Chez Stinky is a good reminder to find the life that is important to you and live that life. Kat Stevens is a technical writer who doesn't care for her boss but likes her job and lifestyle. Her life is thrown for a loop when she inherits her great-aunt’s estate. Her great-aunt lived in a log cabin near the small town of Alpine Grove. Kat has not seen her great-aunt or the property since she was a child so she is surprised to see how run down the cabin is. In order to get the money and the property, Kat has to agree to move into the log cabin and adopt her great-aunt’s four dogs and cats.
When Kat arrives at the log cabin, she is hit with a terrible stench thanks to a varmint dying in the wall which leads her to nickname the house “Chez Stinky”. The cabin is in need of major repairs and extermination service.
Kat discovers, as with people, each of her great-aunt's dogs and cats has a distinct personality that she must work around. While living with the animals, she learns to love the house and the animals, plus a handsome neighbor, Joel, who comes to her rescue as a handyman.
Through the story we learn Kat will lose her comfortable city lifestyle if she decides to permanently move to the cabin and take on the role of caretaker to the animals. Kat has to make the decision to stay in her comfort zone with city life or take a chance on uprooting her life by following her heart to the cabin.
The story was slow in places, but overall I enjoyed getting to know Kat and watching her reach the right decision for herself.
I read this book awhile ago but didn't realize that I had not did reviews here and now the author came out with the second book in the series that I just got and want to read.

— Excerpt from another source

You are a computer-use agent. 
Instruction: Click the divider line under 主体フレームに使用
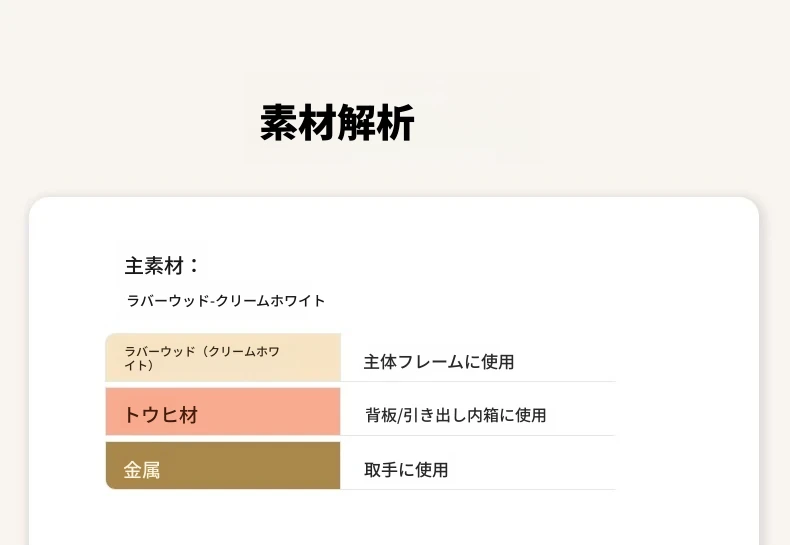(478, 381)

This was a laugh out loud sometimes romance, good enough to be a standalone but I am glad to get to read more set in a small town. Technical writer Kat Stevens inherits an aunts old house, and finds out it includes 4 dogs and 5 cats! The house smells like them too! But she takes in all in stride. Meeting the neighbor the local unemployed techie that has a knack for fixing things. Which of course comes in handy with Kat's' new/old house. A must read for lovers of quirky, animal antic romance stories!

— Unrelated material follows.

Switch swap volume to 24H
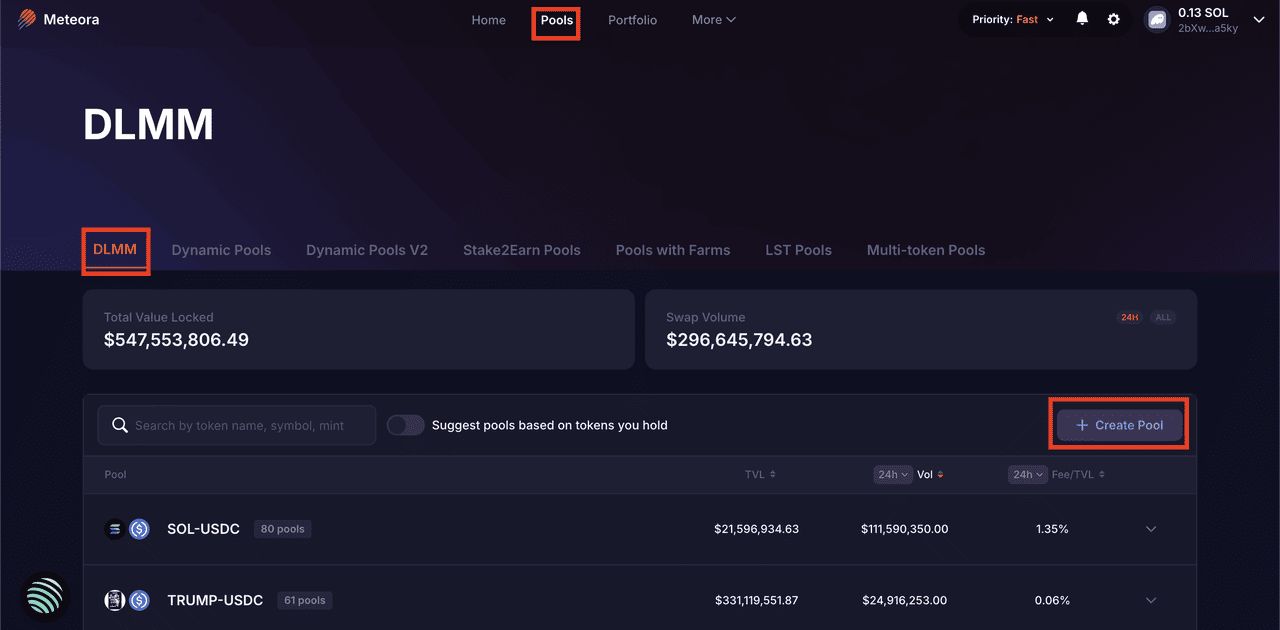Screen dimensions: 1280x630 click(1129, 317)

I wouldn't say it's a comedy but I really liked the main character Kat. She was brave and smart. And the animals were so cute. But there were a few mistakes in the flow of the story and the ending was just so sudden. The story got so interesting and I wanted to know what happens next with Joel and Kat (their business, family secrets and so on). There are more books in the series but if I'm not mistaken book two has another couple as main characters. So, are Kat and Joel in their story as well? If so, I'm ready to continue with the series. If not, then it's goodbye, Alpine Grove.
A very funny cute contemporary romantic read! crazy funny tittle is because the main character Kat inherits her aunts house only if she agrees to live there full time and take of all the cats and dogs her aunt left behind. The house is falling apart and there is a dead animal somewhere in a wall found during her 1st visit. with all the house repairs needing done she calls the dog walker and is introduced to her brother and sparks fly!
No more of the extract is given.